Comment spam is a scourge, as we all know.
I don’t claim to be an expert on these things, but I have stumbled on a set of techniques that have been 100% accurate for preventing comment spam on this blog. And, no, it’s not security through obscurity, smart ass.
I log every comment form submission, spam or not. Since I implemented my system a month ago, I have had 189 submissions. Of those, 11 were legitimate comments. The rest were spam.
All of the legitimate comments were published immediately. None of the spam comments were published. Not bad, eh?
As promised, the following slides explain in some detail the system I’ve implemented. I welcome your comments on these techniques below.
Short URL to this article:
Tweet this article!
8 comments
Thanks for your comment, Daniel. Thoughtful as always! I like the idea of inter-referring hidden fields. Greylisting is an interesting idea, though I’m not sure how to implement it. I’m not too inclined to go the cookie route as I don’t consider them reliable.
The “triskelion” is actually a 45 record spindle, also known as a generational differentiator. ;-)
Very good post Andrew. I have issues with things like Captchas especially ones with lowercase letters and numbers. Is that a one or a L?
It should be easy for a real user to post a comment. So far the I’ve only had one issue with Akismet on my blogs and that was on your comment.
I’ll likely end up having to write a comment system at some point, so I’ve bookmarked this post for when that day inevitably comes. :)
For the sake of full disclosure, I just had to delete my first false negative, a spam message that leaked through the system last night.
So, that makes 45 days and 256 submissions (14 real, 242 spam) with just 1 failure. Not bad if that continues to be the failure rate.
It remains to be seen whether they’ve figured it out and the arms race is on, or if the spammers just got lucky!
Hmm. I don’t mind comment moderation.
The authors of most sites on which I have commented have moderated quickly, so the delay doesn’t bother me.
On the other hand, pages of non-spam comments that were full of invective and name calling would bother me more.
Comment moderation also makes me bookmark sites to see what transpires.

======

→ **WRITTEN TASK A**: Write out the part of the comment spam post starting at "As promised, the" and ending at "Tweet this article!".

======

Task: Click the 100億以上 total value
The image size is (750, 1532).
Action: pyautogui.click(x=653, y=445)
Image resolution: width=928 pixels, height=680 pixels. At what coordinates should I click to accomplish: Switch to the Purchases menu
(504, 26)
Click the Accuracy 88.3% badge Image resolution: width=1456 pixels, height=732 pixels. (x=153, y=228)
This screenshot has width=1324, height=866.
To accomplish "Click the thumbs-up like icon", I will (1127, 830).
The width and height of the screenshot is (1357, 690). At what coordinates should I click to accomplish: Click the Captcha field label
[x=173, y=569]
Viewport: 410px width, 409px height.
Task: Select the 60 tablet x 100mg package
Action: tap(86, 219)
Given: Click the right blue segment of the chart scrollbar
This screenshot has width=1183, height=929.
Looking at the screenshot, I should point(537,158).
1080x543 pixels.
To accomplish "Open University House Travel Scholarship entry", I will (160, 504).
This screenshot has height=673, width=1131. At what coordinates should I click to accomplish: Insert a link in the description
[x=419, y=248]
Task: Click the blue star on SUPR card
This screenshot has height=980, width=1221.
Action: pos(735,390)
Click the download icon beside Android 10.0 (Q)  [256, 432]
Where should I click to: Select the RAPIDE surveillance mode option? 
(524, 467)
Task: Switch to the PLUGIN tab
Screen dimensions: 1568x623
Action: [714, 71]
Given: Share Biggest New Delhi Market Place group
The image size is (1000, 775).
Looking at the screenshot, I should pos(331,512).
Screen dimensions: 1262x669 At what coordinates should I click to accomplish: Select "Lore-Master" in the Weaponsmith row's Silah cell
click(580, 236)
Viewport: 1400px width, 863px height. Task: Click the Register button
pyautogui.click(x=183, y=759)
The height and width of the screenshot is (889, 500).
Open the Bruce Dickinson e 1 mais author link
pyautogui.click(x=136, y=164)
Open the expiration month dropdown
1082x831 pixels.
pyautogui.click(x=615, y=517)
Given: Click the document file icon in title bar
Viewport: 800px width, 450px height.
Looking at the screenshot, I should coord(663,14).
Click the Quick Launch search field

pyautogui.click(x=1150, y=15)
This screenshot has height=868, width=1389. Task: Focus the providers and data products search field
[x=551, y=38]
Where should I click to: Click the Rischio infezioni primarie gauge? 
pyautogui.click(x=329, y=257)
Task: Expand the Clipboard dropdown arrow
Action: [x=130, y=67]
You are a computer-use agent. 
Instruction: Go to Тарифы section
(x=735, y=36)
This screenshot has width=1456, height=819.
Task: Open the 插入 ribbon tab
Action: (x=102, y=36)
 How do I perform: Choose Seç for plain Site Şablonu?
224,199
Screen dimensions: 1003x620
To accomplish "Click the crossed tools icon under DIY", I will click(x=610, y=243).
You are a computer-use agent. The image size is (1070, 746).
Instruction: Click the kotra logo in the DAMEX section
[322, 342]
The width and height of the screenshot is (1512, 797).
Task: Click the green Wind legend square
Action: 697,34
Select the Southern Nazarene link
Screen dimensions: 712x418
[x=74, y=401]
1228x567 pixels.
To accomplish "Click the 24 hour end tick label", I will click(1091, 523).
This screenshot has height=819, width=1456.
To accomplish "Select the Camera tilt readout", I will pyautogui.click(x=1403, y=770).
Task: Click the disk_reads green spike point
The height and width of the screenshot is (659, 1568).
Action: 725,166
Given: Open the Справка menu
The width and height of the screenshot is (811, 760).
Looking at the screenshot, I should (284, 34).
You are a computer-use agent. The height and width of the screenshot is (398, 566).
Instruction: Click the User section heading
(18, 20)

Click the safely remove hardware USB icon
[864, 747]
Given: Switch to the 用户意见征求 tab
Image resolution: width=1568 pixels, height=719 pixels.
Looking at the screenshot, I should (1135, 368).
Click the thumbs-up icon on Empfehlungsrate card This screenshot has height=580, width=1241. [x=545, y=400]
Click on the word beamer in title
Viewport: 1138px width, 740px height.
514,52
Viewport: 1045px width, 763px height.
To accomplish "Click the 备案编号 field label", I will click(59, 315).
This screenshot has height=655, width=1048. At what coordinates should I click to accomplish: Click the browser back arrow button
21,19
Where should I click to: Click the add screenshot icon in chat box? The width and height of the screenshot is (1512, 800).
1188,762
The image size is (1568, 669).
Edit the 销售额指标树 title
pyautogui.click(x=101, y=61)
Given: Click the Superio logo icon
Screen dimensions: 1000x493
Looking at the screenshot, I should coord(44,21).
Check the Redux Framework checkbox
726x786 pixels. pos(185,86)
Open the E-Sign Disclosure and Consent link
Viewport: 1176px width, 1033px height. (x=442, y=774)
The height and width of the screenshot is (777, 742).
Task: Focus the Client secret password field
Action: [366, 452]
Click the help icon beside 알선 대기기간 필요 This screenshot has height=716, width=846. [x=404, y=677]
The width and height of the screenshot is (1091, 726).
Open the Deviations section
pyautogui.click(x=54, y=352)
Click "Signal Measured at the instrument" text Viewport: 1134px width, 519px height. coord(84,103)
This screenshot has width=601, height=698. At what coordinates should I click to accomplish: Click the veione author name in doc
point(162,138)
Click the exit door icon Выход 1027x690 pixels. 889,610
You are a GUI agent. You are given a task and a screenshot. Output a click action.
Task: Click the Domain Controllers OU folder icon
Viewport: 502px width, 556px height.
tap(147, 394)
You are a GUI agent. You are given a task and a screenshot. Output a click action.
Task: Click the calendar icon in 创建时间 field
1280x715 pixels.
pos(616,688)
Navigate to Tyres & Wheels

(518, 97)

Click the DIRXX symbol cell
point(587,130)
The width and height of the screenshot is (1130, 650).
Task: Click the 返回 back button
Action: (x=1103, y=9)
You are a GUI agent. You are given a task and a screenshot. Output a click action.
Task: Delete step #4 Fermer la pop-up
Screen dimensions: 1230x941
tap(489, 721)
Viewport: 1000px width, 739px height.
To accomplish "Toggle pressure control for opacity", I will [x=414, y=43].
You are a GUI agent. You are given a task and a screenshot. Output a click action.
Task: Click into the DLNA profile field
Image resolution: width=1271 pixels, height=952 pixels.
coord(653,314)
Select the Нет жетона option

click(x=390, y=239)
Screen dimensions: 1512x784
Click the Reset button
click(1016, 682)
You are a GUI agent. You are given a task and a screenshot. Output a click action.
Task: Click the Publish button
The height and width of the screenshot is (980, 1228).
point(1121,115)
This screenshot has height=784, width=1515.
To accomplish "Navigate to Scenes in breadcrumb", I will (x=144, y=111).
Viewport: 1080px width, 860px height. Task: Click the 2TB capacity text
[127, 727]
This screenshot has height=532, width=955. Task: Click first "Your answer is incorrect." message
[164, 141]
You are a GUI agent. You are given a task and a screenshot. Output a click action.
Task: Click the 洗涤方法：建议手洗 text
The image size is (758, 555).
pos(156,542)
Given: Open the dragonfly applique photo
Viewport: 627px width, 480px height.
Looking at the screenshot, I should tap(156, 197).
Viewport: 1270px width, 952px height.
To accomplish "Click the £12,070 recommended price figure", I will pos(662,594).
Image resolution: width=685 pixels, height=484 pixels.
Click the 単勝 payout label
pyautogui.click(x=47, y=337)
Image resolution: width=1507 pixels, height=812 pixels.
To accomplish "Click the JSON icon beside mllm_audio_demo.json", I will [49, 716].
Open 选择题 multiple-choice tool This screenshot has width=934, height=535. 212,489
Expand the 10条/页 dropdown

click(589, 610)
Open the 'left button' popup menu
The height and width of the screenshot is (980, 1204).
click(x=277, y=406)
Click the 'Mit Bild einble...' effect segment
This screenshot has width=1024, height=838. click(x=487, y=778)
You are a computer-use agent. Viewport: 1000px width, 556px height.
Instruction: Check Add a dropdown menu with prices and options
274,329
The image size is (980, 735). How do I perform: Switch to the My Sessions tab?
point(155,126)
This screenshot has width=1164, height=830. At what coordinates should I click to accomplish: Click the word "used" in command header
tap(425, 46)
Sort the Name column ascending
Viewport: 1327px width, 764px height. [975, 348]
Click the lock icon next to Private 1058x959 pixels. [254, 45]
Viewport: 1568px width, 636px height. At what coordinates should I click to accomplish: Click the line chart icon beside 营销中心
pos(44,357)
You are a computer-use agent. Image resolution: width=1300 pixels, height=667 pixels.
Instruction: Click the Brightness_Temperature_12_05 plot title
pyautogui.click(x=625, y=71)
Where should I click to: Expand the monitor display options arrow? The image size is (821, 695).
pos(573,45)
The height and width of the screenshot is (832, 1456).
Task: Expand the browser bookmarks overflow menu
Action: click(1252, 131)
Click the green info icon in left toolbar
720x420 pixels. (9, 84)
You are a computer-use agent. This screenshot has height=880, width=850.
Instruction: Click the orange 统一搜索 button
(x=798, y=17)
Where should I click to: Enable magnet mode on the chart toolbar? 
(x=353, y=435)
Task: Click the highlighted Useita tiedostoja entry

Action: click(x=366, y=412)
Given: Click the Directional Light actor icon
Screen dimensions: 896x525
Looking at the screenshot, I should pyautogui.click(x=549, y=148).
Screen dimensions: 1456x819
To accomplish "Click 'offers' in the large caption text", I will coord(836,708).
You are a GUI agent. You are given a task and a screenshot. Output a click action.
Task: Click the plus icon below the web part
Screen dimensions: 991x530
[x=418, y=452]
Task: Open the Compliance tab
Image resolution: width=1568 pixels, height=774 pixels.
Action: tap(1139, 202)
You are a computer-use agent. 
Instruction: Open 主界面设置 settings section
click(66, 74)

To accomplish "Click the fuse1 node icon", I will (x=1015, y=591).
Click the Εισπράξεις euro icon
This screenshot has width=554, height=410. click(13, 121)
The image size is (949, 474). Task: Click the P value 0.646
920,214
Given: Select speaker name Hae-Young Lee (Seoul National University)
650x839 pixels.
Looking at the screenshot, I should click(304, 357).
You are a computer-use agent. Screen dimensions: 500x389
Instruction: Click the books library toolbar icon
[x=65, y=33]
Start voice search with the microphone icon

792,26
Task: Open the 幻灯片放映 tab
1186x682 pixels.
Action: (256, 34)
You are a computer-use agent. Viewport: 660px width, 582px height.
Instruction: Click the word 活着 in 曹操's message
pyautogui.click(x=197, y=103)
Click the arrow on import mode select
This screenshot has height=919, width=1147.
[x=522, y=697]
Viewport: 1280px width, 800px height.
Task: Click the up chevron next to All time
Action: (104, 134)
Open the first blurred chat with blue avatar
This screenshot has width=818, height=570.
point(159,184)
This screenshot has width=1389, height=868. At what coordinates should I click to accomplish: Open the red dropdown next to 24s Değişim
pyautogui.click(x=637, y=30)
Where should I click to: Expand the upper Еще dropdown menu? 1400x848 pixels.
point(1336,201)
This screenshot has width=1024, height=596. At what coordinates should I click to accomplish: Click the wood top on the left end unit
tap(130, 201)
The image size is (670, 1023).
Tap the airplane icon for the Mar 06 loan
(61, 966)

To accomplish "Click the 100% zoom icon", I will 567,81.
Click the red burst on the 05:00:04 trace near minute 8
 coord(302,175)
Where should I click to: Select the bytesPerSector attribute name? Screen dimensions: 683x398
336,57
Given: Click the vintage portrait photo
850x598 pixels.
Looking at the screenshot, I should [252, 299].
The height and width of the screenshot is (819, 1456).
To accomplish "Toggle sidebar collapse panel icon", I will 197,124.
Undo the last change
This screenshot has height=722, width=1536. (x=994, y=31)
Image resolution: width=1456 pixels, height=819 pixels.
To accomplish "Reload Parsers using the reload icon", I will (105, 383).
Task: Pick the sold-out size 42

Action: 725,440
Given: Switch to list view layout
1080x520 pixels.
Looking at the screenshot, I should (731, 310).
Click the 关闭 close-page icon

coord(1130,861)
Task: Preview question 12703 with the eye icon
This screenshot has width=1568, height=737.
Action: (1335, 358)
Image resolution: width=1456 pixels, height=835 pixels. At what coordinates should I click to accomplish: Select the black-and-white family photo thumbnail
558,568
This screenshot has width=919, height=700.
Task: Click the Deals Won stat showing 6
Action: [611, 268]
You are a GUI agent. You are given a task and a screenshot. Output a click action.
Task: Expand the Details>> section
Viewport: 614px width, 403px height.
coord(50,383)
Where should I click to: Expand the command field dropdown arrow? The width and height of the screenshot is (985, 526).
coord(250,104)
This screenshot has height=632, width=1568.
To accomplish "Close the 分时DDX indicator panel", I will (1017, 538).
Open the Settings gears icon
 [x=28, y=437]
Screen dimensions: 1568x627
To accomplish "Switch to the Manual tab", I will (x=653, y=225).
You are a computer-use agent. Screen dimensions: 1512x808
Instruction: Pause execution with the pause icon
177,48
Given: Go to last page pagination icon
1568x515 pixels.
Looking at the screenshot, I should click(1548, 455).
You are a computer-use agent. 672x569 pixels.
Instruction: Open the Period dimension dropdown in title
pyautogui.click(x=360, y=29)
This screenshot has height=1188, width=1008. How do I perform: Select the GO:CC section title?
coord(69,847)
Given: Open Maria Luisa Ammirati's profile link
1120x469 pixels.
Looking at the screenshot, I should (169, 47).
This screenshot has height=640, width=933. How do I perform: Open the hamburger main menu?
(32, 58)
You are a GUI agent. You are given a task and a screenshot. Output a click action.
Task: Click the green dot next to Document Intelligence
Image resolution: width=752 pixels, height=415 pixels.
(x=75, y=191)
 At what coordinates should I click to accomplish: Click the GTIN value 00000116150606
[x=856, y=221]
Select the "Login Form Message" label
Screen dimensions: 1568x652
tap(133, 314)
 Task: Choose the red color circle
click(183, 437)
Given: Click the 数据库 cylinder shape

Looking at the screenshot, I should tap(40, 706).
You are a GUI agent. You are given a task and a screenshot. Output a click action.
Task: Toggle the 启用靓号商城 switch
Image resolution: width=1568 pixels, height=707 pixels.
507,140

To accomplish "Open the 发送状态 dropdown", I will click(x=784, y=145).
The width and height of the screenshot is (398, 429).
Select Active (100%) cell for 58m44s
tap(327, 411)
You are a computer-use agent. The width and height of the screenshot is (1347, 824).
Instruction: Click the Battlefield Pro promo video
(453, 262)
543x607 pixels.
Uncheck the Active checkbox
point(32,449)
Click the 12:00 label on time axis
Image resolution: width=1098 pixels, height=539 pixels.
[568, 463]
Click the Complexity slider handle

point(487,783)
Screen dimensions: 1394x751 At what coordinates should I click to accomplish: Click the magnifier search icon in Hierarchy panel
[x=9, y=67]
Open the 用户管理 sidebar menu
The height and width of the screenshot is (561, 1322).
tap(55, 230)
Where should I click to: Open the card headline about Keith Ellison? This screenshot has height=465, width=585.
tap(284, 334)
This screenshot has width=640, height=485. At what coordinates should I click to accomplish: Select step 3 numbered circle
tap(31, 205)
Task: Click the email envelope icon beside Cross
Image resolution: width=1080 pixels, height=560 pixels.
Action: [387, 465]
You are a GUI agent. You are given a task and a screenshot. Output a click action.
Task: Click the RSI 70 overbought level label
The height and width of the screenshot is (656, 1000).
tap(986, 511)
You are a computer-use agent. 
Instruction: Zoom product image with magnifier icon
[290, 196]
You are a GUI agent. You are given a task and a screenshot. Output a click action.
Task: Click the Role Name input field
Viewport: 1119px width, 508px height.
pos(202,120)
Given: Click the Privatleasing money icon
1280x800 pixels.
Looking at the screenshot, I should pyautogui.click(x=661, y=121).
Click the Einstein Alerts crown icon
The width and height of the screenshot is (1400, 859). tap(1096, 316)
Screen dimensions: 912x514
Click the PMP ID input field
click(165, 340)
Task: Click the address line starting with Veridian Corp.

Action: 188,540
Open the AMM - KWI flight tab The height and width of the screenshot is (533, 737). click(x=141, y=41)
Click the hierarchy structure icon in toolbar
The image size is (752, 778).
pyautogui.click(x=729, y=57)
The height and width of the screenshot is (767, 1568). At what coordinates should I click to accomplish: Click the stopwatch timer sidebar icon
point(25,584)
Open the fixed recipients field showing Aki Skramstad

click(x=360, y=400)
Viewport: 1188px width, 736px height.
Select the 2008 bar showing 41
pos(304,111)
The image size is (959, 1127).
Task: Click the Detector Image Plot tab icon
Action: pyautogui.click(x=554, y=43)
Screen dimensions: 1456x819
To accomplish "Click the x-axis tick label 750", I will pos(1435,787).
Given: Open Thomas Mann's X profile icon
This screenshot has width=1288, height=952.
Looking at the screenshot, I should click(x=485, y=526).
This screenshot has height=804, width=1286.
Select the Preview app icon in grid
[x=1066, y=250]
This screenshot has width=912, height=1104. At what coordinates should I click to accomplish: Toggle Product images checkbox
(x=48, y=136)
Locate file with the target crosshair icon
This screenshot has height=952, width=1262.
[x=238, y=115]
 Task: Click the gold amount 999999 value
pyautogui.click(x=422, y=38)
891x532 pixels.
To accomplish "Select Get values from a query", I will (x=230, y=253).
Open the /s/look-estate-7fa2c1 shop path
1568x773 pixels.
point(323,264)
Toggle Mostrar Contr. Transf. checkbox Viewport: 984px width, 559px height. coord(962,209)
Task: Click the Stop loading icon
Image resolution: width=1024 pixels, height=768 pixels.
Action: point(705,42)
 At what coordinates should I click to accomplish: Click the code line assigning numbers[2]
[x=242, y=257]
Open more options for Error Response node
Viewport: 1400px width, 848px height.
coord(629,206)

======

→ **WRITTEN TASK B**: Starting at the beginning of the listing and ending at the line that contains "Click the Accuracy", reproduce every line with its request, multiplying each coordinate in the answers by 0.2 and rounding to whole numbers, with halves rounded up. Return only those lines.

→ **TASK ANSWER A**:
As promised, the following slides explain in some detail the system I’ve implemented. I welcome your comments on these techniques below.
Short URL to this article:
Tweet this article!

→ **TASK ANSWER B**:
Task: Click the 100億以上 total value
The image size is (750, 1532).
Action: pyautogui.click(x=131, y=89)
Image resolution: width=928 pixels, height=680 pixels. At what coordinates should I click to accomplish: Switch to the Purchases menu
(101, 5)
Click the Accuracy 88.3% badge Image resolution: width=1456 pixels, height=732 pixels. (x=31, y=46)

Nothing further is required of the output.